Marc Steiner:  I want to come to the solutions as we conclude this because it’s important for us to get there. We have to have an understanding of what hope is and organize how to confront what we’re faced with. Just yesterday, Alejandro Mayorkas, who is the Homeland Security secretary, was impeached in US Congress, in large part because of what’s happening on the border and what they’re using to get rid of him.

So let’s explore that politically. What these militias and these convoys represent is something larger and deeper that’s infecting the entire body of politics of Texas and the entire country. I don’t think the secretary will be impeached in the Senate, but that’s a huge move. It’s drawing this political line that’s also being drawn in Texas. How do you both see this playing out? It’s been a long time since a Democrat, let alone somebody that leans towards the left, has been elected in Texas and it’s a very divided state. So let’s talk a bit about how you both perceive this playing out politically and what it says for the country as a whole. You can start if you want, Jim, and Dave, leap right in.

Jim Hightower:  How it plays out is that this is political gamesmanship. Lily Tomlin once said, that no matter how cynical you get, it’s hard to keep up. That’s what’s at work here. The Mayorkas impeachment is a complete fraud. He’s not impeached according to the constitutional requirement that he be guilty of high crimes and misdemeanors. They didn’t even offer that. They didn’t pretend that. They said they disagreed with him. Therefore, we are going to impeach him. They had to have two runs at it to get that done. Even then, they only did it by one vote. So that’s not exactly a firestorm but I’ll go to my party, the Democratic Party, and say that it has not stood up in the way that it needs to do on the border.

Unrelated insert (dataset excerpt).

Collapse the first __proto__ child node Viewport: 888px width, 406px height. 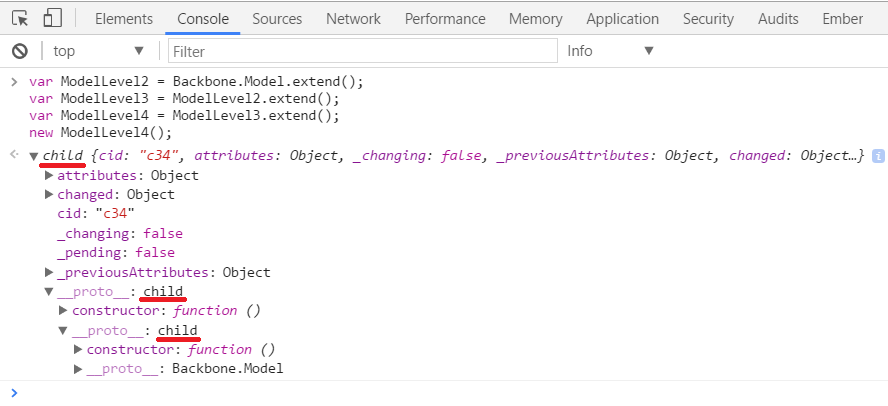pos(49,292)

Franklin Roosevelt, when he came into office, got his staff together and said, do something. If it works, do it some more. If it doesn’t work, do something else. That’s what we need. It’s not working, what they’re doing. If I was president, I would mobilize a Border Amigos Corps that would bring lawyers and judges down to clear the caseloads. That’s a huge problem. It’s taking forever, months, for an individual case to proceed. That could be fixed if we set up quick courts and moved thousands of people a day through that system.

I would also have doctors on board, bring in the Doctors Without Borders group that works around the world very effectively to take care of people and show that we’re not a country of hatred and we’re not a country going to exploit very vulnerable migrants, but we’re going to at least see that you don’t die on the border, and then bring in family consultants, et cetera, and move it. Bring the force in to clear this up. It is a humanitarian disaster that is taking place, but it doesn’t have to be. If we’d say, all right. We’re going to fix it, and then do it.

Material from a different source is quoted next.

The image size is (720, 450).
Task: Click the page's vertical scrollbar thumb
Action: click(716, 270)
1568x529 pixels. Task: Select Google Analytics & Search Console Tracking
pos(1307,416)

Marc Steiner:  David, let me ask you to jump in here as well. What Jim is saying, is you also have the governor of Texas, Abbott, and others in power, A, saying they’re going to start prosecuting immigrants coming across the border. They could be put in jail for up to 20 years. You have the razor wire put down that Texas did. Texas saying it has the constitutional right to protect its borders, arrest people, and put the razor wire down. So even though this convoy petered out, this is something bigger than just the convoy. Something is erupting here, and it’s erupting on the right having power in places like Texas and doing the things that I’ve just described they’re doing. A, talk a bit about that, and B, how do you fight back?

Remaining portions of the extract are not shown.